Из потока людей, проходивших по Невскому, вынырнула миловидная, короткостриженая девушка в лёгком платье, с этюдником на плече. Она поставила его на асфальт, поцеловала Макса в губы – она здоровалась так со всеми, кого хоть сколько-нибудь знала – и сказала:
– Привет, Макс!
Присела рядом с ним, достала из пачки с непонятной надписью тонкую палочку благовония, воткнула её в подставку-лодочку и щёлкнула зажигалкой. Закрепила чистый лист на планшете и стала рисовать. Дым вился струйками, сворачивался в кольца; они летели, цеплялись за одежду, переплетались и рассеивались в нескольких метрах от неё. Макс посматривал то на девушку, то на фасад Театра Комедии, быстро выраставший на бумаге под её карандашом. Лёгкие фиолетовые сумерки, опускавшиеся на Невский, придавали необъяснимую загадочность профилю хорошенькой художницы и её рисунку.

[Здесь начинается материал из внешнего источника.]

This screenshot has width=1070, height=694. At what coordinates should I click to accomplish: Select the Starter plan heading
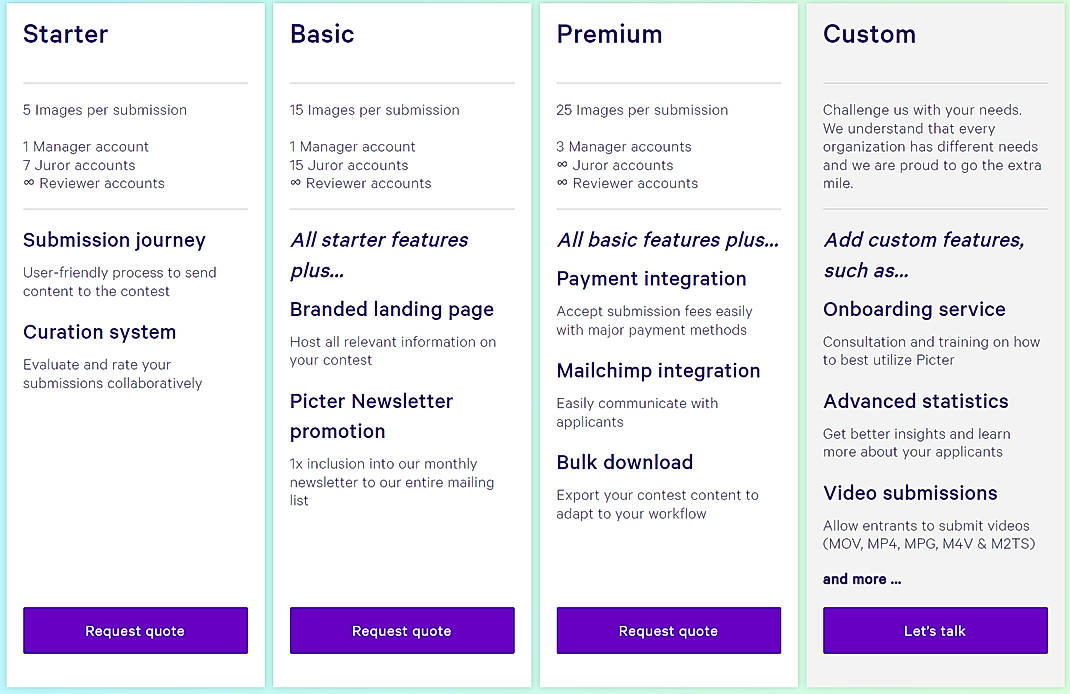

Приятный трёп, странный чужой запах сладковатого дыма и духов, тёплый вечер, необычные люди вокруг – всё это опьяняло и наполняло ничегонеделание великим смыслом, превращая его в недеяние, в гармоничное слияние, в мирное сосуществование на небольшом пятачке очень различных образов жизни.
Художники рисовали, трое панков с огненно-рыжими ирокезами на головах пели под гитару, сидя прямо на асфальте, Макс с улыбкой на безмятежном лице погрузился в свою медитацию недеяния, а двое немолодых длинноволосых мужчин о чём-то горячо спорили, держа в руках стаканчики с кофе.